How to Take Cuttings
When you sit outside admiring your garden, do you ever spot some pretty butterflies landing on your buddleja or bees buzzing around a fuchsia and think to yourself that there is another spot where even more of these blossoms would look particularly striking? Well, rather than having to take a trip to your local garden centre and spending money on a new plant, you could take a cutting from your existing one instead.
Softwood cuttings should usually be taken in spring and early summer, and it’s preferable to take them first thing in the morning when the plant is still full of water (turgid). This will give your plant the best chance of rooting.

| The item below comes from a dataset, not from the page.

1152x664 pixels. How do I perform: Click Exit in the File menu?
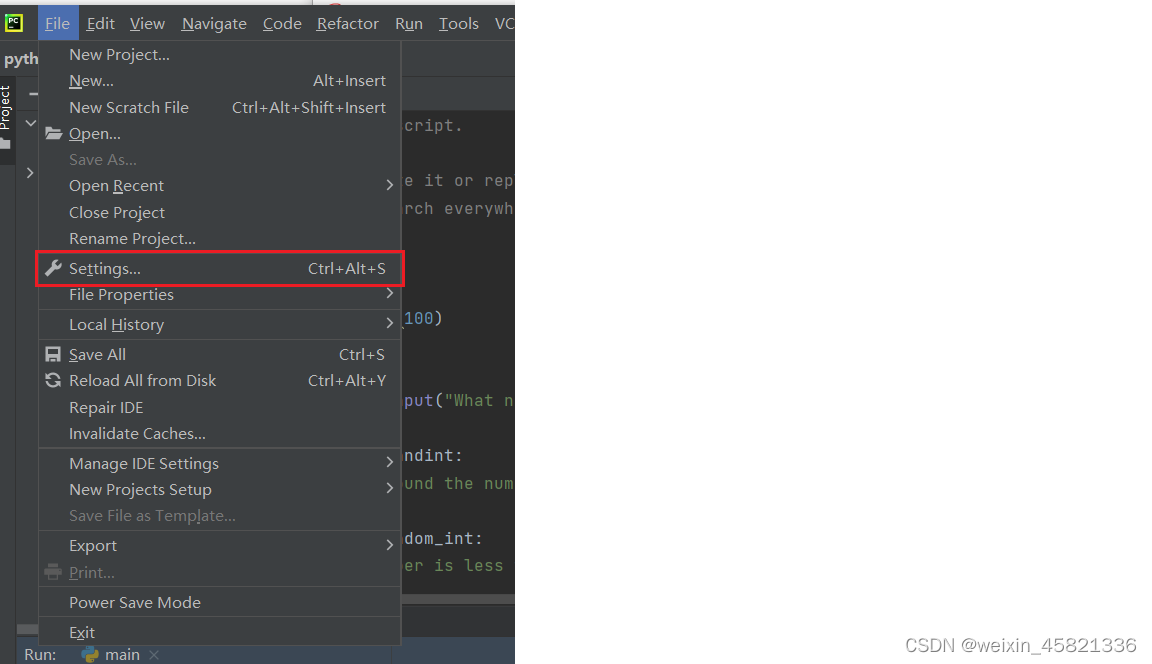click(x=82, y=633)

Get out a sharp pair of secateurs or a knife and look for some healthy stems. Cut these to the length of 10cm, and then trim to just below a leaf joint (node). The greatest concentration of root buds live in the node, so they’re a great place to get started.
Handle with care
You need to take great care with your cuttings. They can be easily damaged if handled too roughly, so try to hold them gently by their leaves. If you aren’t able to move to the next step immediately, they can be kept in a labelled clean plastic bag in the fridge.

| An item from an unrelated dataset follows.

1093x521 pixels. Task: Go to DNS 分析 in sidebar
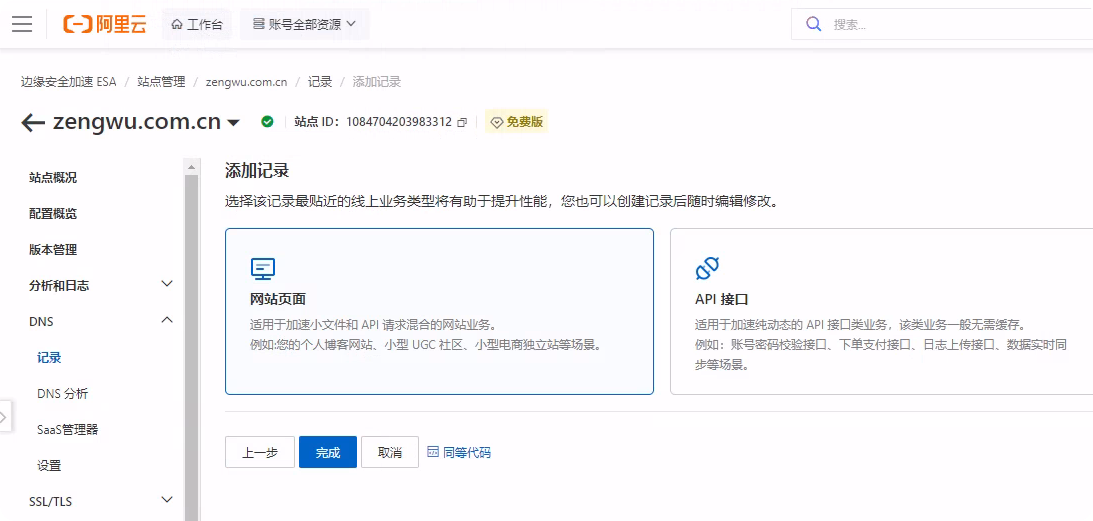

Prepare your plant pots by filling them with compost and water generously. Use a dibbler or clean blunt stick (you could use a pencil) to create a space for your cutting. Insert it into the compost so that it is immersed up until just below the leaf section. You can put more than one cutting in a pot, but don’t overcrowd the area.
Cuttings are most likely to flourish if kept in a heated propagator with a hood. If you don’t have one of these, you can also cover it with a clear plastic bag. Ensure the bag is taken off for 10 minutes at least twice a week to ventilate the cutting. Place in a bright area that is out of the way of direct, scorching sunlight. Keep the compost moist whilst the cuttings are first getting established.